Proportional procedures

The measures put in place should align with the company’s size, nature, and complexity. Smaller organisations might implement simpler controls, such as rigorous invoice checks, while larger corporations may develop more comprehensive anti-fraud systems involving multiple levels of oversight.

Top-level commitment

It is vital that senior management demonstrates a strong commitment to preventing fraud. This could include appointing a senior executive to oversee fraud prevention measures or making public statements that reinforce the company’s stance against fraud. A visible commitment from leadership fosters a culture where employees understand the importance of compliance.

Due diligence

Conducting due diligence checks on associated persons helps mitigate risks. This involves vetting third-party service providers, contractors, and even potential employees to ensure they do not pose a fraud risk. For instance, businesses might introduce background checks for new hires in finance or procurement roles.

Communication and training

Communicating anti-fraud policies effectively and supporting them with regular training sessions is crucial. Employees should be aware of how to identify and report potential fraud. Training should cover practical examples and warning signs relevant to the business sector, to help employees to apply the guidance effectively in their roles.

Monitoring and Review

Implementing a system for regular monitoring and review of anti-fraud measures allows procedures to remain effective and evolve with changing risks. This system can include audits, feedback mechanisms, and updates based on new fraud techniques or business changes.

Practical steps for implementation

Business owners should start by reviewing their anti-fraud strategy that clearly defines objectives, responsibilities, and processes. This strategy should outline how the company plans to meet its legal requirements to prevent fraud. It should also place employees at the centre of the failure to prevent fraud measures.

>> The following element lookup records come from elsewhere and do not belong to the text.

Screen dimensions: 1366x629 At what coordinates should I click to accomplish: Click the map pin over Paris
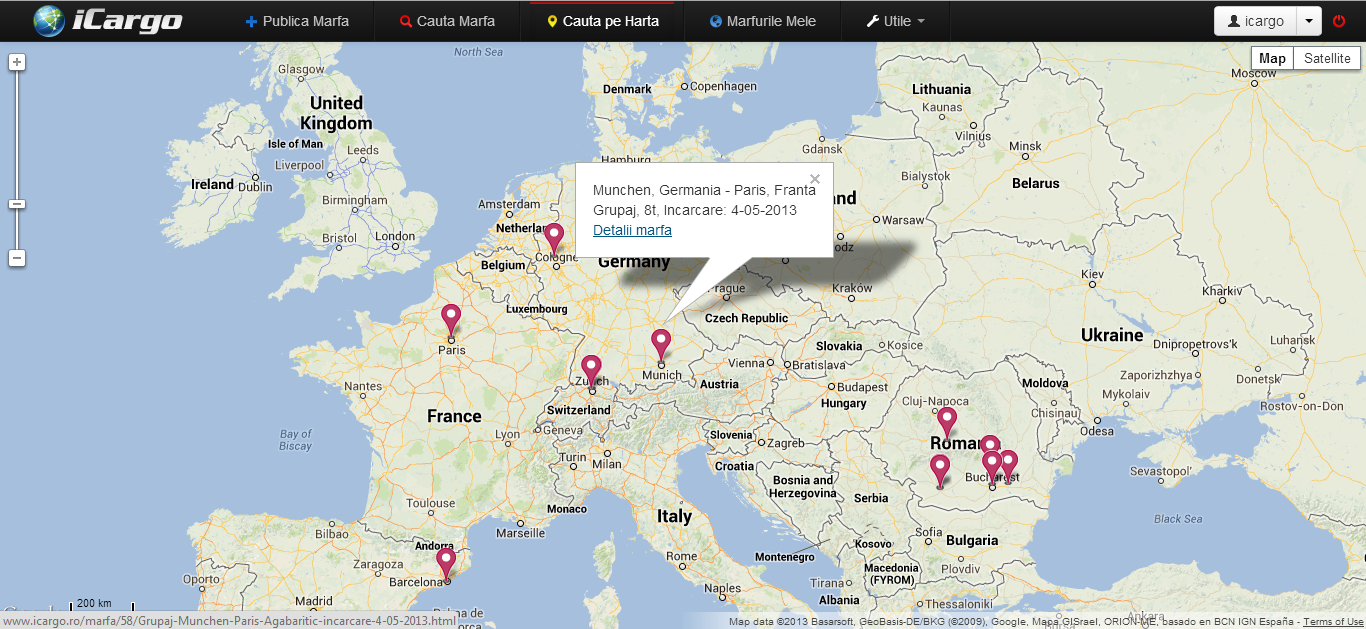(451, 319)
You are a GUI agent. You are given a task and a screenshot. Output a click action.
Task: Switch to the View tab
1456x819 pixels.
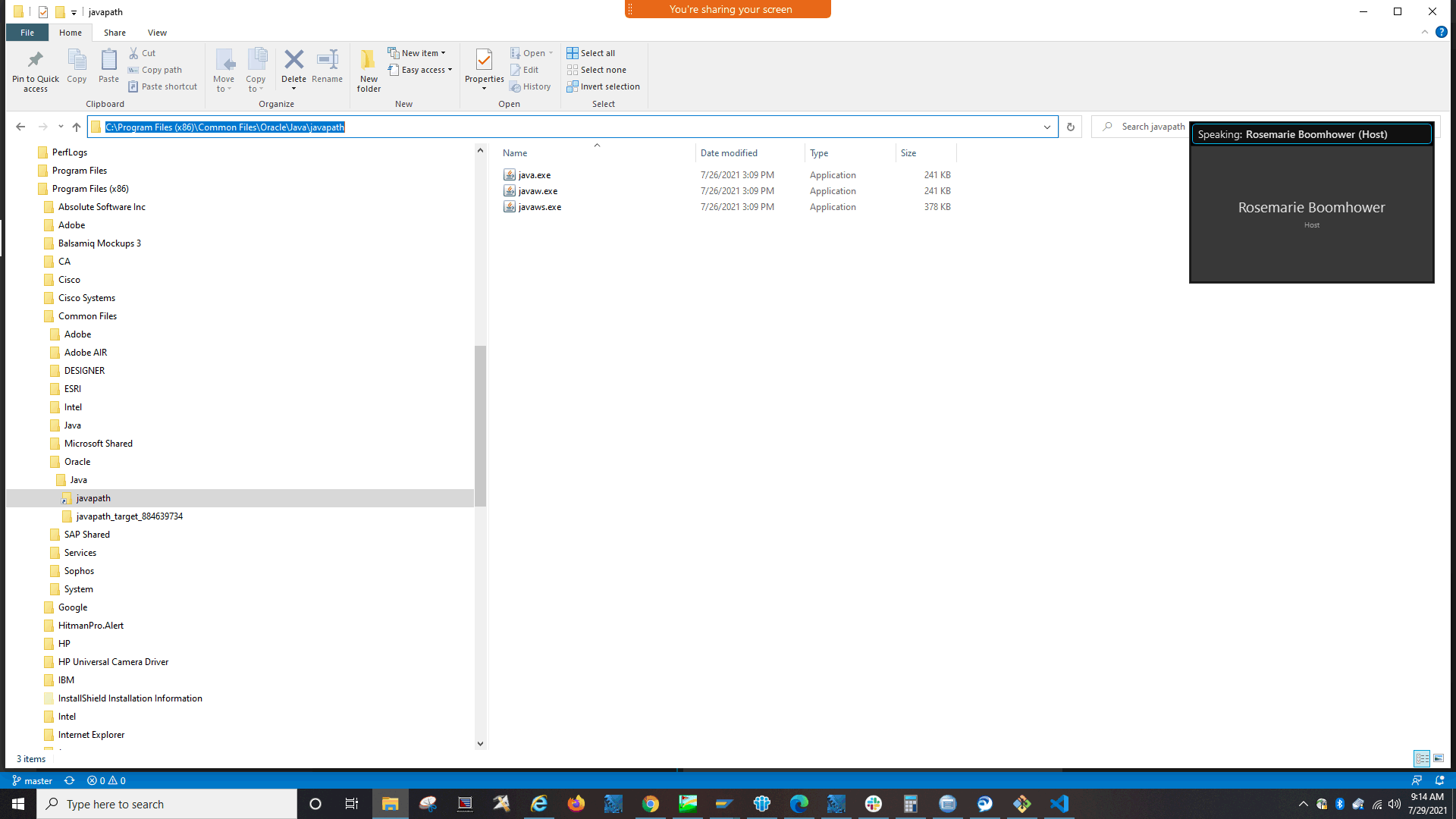pos(157,33)
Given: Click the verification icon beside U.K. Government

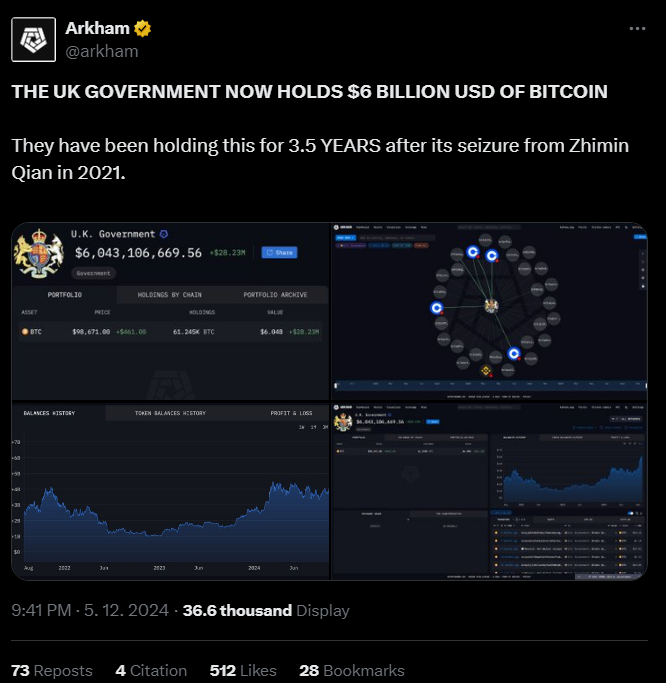Looking at the screenshot, I should pos(164,234).
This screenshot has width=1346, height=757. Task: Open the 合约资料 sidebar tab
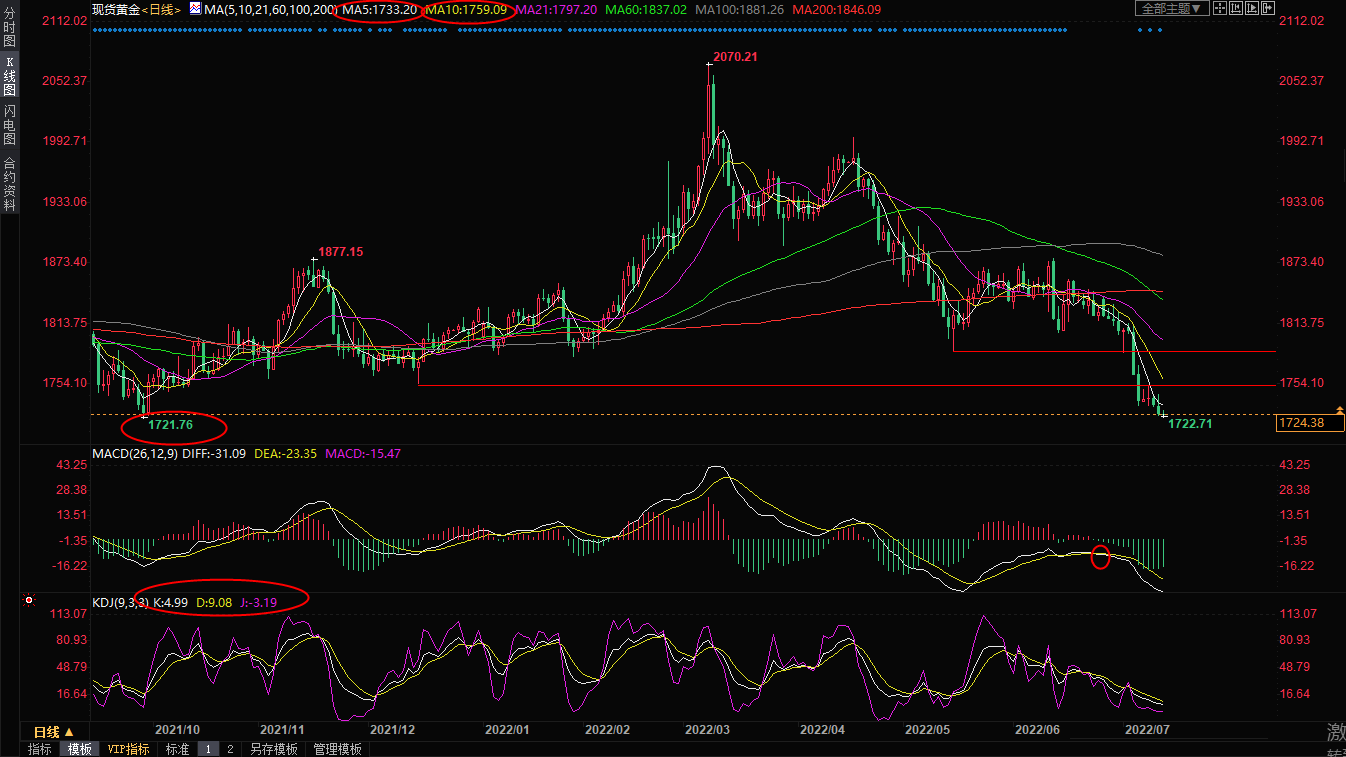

Employees play a key role in preventing fraud, and business owners should encourage a culture where employees feel comfortable reporting suspicious activity without fear of retaliation. Whistleblower protection policies can be an effective addition to ensure this.

Utilising fraud detection software and automated compliance tools can also strengthen an organisation’s ability to monitor and detect fraudulent activity. Technology can assist in analysing large volumes of data for anomalies and issuing alerts when potential fraud is detected. This strategy should be executed by a dedicated officer or team who can oversee the implementation of these measures and can ensure continuity and accountability. This individual or group should be responsible for coordinating training, monitoring activities, and updating procedures as needed.

Implications for business owners

The introduction of the failure to prevent fraud offence carries significant implications for business owners. If an associated person commits fraud, and the company cannot prove it had reasonable procedures in place, it could face prosecution. This may result in fines, reputational damage, and a loss of business confidence. Therefore, establishing robust fraud prevention measures is not only a compliance requirement but also a strategic one.

Implementing these measures may require changes in company policies, processes, and the allocation of resources. Business owners should anticipate costs related to training, technology investment, and compliance consultancy. However, these expenditures are a long-term investment in safeguarding the organisation’s financial health and legal compliance and should be viewed as such.

The Economic Crime and Corporate Transparency Act 2023 represents a major shift in corporate responsibility, placing a greater onus on organisations to prevent fraud. With the enforcement date set for 1st September 2025, business owners have little time left to align their operations with the new requirements and should look at this as a matter of urgency. By adhering to the government’s guidance, companies can not only prevent fraud but also demonstrate their commitment to ethical practices and foster a culture of transparency and integrity.